Стыд омрачил лицо отца, но облако прошло.
— Я… никаких гадких сравнений не делал, — сказал Мерле.
Эти самые слова он произносил множество раз раньше. Франклин его к этому вынуждал, в точности, как вынудил сейчас, извинившись за то, что он не Карл Линберг.
— Я не хочу, чтобы ты был, как Карл, — сказал Мерле. — Я рад, что ты таков, каков ты есть. Я рад, что у тебя собственная большая мечта. — Он улыбнулся. — Задай им жару, мальчик… и будь самим собой! Это ведь все, чему я тебя учил, верно?
— Да, сэр, — сказал Франклин.
Последний клочок веры в какую–либо собственную мечту у него вырвали. Он никогда бы не сумел мечтать на два миллиона долларов, не смог бы мечтать ни о чем, что стоило бы смерти отцовской мечты. Актер, газетчик, социальный работник, морской капитан — Франклин был не в состоянии задать кому–либо жару.
— Пожалуй, пора поехать к тете Маргарет, — сказал он.
— Давай. А я подожду со звонком Фергюсону, или как там его, до понедельника.
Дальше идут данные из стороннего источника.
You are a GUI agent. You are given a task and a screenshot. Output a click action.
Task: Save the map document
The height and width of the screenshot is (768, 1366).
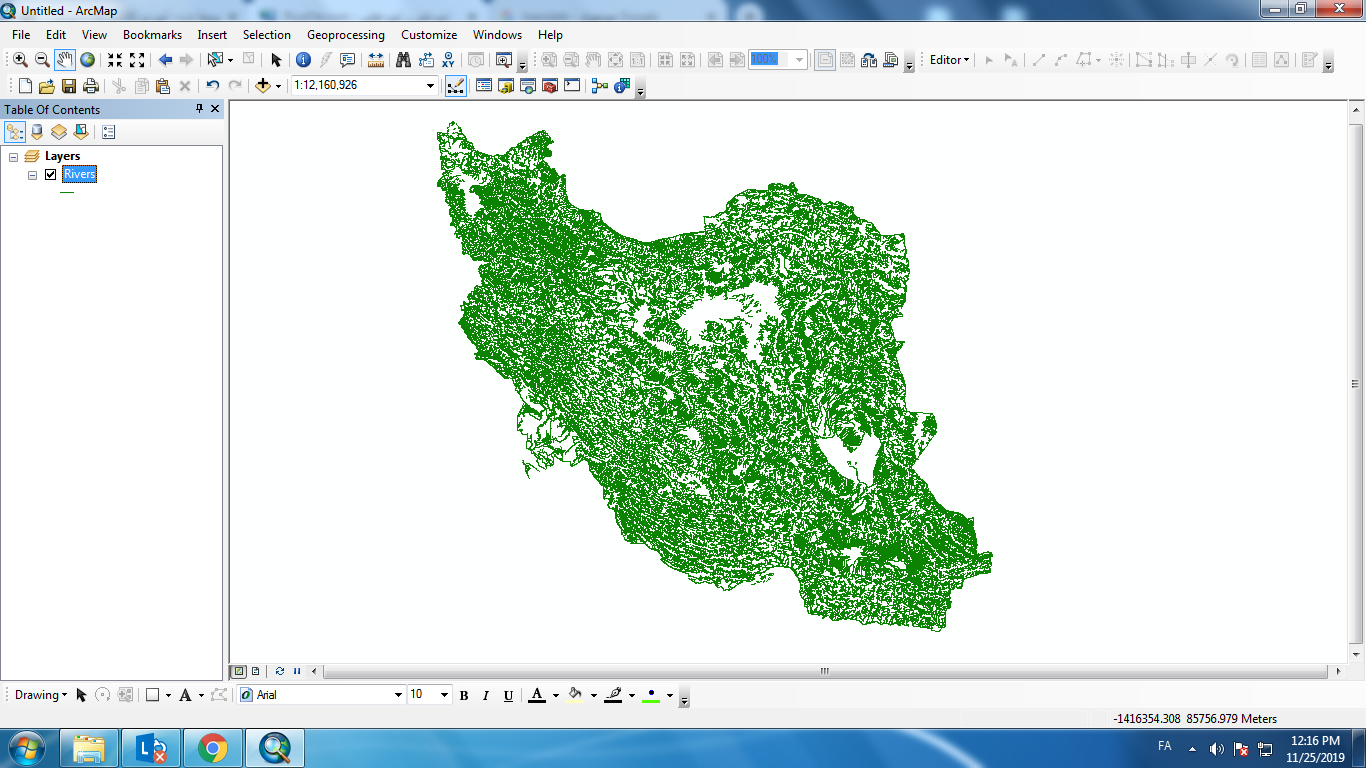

Мерле, казалось, пребывал в мире с самим собой.
По пути через парковку к своей машине Франклин прошел мимо нового фургончика Руди и Карла. Его отец им восторгался, и сейчас Франклин присмотрелся к нему внимательнее, — он всегда присматривался к тому, что нравилось отцу.
Фургончик был немецкий, ярко–синий, с белыми покрышками и мотором сзади. Выглядел он как настоящий маленький автобус: без капота спереди, высокая плоская крыша, раздвижные двери и ряды квадратных окошек по бокам.
Внутренность была шедевром аккуратности и столярного мастерства Руди и Карла. Там было место для всего, и все было на своем месте: ружья, рыболовная снасть, кухонная утварь, плитка, холодильник, одеяла, спальные мешки, фонари, аптечка. Там были даже две ниши — бок о бок — для закрепленных на ремнях футляров с кларнетом Карла и флейтой Руди.